Task description: Please rewrite the entries from the line with "At what coordinates should I click to accomplish: Click the row" up to and including the last line of the entries, keeping every request as it is. Shift each coordinate in the answers by adding 100 to it.

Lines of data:
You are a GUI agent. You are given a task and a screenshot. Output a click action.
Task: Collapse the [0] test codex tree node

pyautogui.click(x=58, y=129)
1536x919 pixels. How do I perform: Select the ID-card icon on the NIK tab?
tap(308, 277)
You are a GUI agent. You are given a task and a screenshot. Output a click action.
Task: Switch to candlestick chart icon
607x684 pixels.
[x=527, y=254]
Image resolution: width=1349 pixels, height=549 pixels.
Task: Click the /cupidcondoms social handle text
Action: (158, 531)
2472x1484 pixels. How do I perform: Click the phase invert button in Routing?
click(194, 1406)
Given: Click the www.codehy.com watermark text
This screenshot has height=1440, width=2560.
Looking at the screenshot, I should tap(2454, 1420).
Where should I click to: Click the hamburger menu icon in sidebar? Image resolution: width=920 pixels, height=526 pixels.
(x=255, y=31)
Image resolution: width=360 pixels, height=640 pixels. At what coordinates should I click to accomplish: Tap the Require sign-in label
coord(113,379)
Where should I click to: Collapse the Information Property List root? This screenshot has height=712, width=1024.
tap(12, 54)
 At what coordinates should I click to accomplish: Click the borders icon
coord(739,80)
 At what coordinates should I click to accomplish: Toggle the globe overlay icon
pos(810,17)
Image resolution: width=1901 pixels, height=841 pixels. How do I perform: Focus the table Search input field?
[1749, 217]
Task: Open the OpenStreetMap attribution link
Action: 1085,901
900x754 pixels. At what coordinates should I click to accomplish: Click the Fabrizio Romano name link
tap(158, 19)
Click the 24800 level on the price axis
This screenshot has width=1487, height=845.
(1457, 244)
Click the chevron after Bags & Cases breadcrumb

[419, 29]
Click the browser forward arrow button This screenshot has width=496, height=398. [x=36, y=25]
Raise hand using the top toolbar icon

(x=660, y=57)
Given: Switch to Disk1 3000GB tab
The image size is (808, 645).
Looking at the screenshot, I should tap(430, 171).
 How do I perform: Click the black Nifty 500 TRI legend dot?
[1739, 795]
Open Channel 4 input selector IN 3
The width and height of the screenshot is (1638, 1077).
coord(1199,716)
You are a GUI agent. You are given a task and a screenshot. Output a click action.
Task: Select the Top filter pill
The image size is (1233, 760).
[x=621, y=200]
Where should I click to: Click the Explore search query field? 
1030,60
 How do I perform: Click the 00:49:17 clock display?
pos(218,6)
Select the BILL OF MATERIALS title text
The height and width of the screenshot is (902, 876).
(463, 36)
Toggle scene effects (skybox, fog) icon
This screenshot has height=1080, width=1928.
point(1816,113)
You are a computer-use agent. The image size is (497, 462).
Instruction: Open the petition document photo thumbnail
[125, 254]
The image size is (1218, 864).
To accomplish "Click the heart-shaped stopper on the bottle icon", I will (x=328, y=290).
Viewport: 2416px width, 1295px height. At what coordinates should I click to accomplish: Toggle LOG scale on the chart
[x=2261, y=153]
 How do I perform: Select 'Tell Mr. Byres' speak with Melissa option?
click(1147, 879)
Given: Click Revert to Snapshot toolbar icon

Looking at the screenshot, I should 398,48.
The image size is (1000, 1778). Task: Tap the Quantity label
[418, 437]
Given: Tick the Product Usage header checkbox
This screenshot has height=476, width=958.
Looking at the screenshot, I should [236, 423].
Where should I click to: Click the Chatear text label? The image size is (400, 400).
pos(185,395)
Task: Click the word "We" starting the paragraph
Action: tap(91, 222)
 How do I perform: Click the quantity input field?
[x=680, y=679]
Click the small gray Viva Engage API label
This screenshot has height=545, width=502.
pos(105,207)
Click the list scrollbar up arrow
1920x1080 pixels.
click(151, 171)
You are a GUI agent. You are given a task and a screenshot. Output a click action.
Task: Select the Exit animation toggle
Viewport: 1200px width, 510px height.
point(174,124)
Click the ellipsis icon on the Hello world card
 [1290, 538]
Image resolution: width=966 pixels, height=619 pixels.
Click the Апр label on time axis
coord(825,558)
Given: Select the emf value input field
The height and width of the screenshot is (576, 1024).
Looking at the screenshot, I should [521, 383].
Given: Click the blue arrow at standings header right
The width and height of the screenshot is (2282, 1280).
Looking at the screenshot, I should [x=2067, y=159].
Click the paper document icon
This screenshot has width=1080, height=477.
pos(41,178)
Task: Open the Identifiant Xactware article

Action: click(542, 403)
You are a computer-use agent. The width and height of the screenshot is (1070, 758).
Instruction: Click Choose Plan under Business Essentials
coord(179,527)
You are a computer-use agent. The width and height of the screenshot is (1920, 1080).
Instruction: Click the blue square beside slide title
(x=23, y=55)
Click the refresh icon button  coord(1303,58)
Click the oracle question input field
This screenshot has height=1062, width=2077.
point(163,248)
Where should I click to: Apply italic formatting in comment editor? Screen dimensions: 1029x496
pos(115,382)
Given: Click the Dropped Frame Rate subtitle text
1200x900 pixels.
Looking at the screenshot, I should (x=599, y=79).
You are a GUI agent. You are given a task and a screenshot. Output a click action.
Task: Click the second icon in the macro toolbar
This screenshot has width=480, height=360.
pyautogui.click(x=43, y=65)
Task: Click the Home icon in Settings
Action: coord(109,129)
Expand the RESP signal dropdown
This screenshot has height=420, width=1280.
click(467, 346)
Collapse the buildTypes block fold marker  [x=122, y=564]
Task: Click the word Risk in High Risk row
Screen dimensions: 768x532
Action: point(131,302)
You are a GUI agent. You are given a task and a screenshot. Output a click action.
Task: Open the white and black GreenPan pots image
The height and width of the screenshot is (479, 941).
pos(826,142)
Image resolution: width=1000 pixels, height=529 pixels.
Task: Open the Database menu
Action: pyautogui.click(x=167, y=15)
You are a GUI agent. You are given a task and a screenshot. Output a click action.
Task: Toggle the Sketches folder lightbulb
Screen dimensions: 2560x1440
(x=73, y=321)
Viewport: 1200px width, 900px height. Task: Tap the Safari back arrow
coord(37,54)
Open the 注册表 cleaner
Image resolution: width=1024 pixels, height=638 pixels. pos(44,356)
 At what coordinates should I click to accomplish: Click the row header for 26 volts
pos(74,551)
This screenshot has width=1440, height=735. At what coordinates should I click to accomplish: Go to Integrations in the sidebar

Answer:
 At what coordinates should I click to accomplish: Click the row header for 26 volts
pos(174,651)
This screenshot has width=1440, height=735. At what coordinates should I click to accomplish: Go to Integrations in the sidebar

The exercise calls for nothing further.